Debate Magazine

US-style Policing in the UK? No Thanks

Posted on the 16 August 2011 by Mikeb302000
This the title of a post in the Guardian's Political Blog:

America is a much more violent place than the UK, and its law and order settlement is not one any sensible foreigner would want to embrace.
This isn't just about guns, but the entire culture of lock 'em up and throw away the key or shoot the bastards
I have some sympathy for anyone who happens to be prime minister when urban riots break out. But they're all volunteers, and David Cameron seems to be getting into a muddle over his handling of the police and the coalition's supposed "zero tolerance" policy response to lawlessness.

We'd better get this right or we risk lurching into an American view of policing – as a smart article predicts – which has the highest per capita incarceration rate in the world: more than 2 million people in prison, twice that number on probation or parole, at any one time. No thanks.

Which would you prefer to pay for prevention, or having to lock these people up?

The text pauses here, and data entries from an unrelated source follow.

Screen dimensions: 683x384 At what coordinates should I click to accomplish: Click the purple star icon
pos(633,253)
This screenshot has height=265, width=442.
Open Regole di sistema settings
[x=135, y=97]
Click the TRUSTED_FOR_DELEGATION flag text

It was that the police initially saw the riots as a public order issue, a form of political protest like last winter's student riots or the G20 protests. In consequence, they handled them warily, aware that they might be criticised for heavy-handedness, as they were – by the Guardian among others – on those occasions.

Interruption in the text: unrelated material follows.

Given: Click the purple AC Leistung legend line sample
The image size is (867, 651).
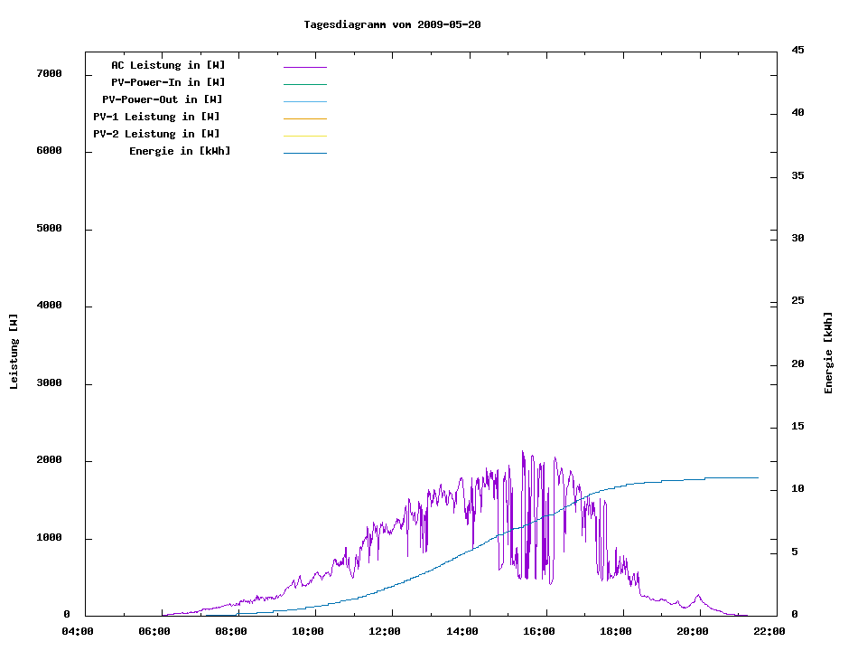Looking at the screenshot, I should 304,67.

Only on Monday, too late, did they see that they were mostly dealing with opportunistic and apolitical looting.

We can get into the reason for the riots, but it seems to be desperation.

"In 2011 there is an additional consumer component and a self-destructive one. Self-destruction is more dystopian even that nihilism. Not only does it imply hopelessness, it suggests this week's rioters are cut off not just from society, but also from themselves," wrote Malkani, the author of the novel Londonistan.

That's bleak. Which makes Caldwell's conservative worldly wisdom even bleaker. British culture has always been individualistic, but has become radically anti-authoritarian and diverse over the last 50 years. The old consensus, which permitted gentle, unarmed policing, is one of the casualties of this change, he argues. Reformers have thrown out the baby of authority with the bathwater of privilege.

"And this is the tragedy. Britain has chosen a different kind of liberty, one that does not rest on shared values. That is, it has chosen a US-style liberty, and this will have to be safeguarded in an American way," he writes.

Americans fear their police – and with good reason – but have confidence in the efficacy. The fact that Duggan was carrying a gun when shot would have ended the debate about injustice in America, Caldwell claims. We are heading down that road, too.

A frightening though. The author's conclusion:

There far more people in prison in the US than in China, with four times the population, and gun violence is rampant – more than 12,000 gun-related homicides in 2007 alone. It's a wonderful country in all sorts of ways if you're not poor, very hard if you are.

But America's law and order settlement is not one any sensible foreigner would want to embrace. Sorry, Bill Bratton, I know you've done some good work and we're all keen to learn from each other. But you were starting from a very different and much, much more violent place. We don't need it here.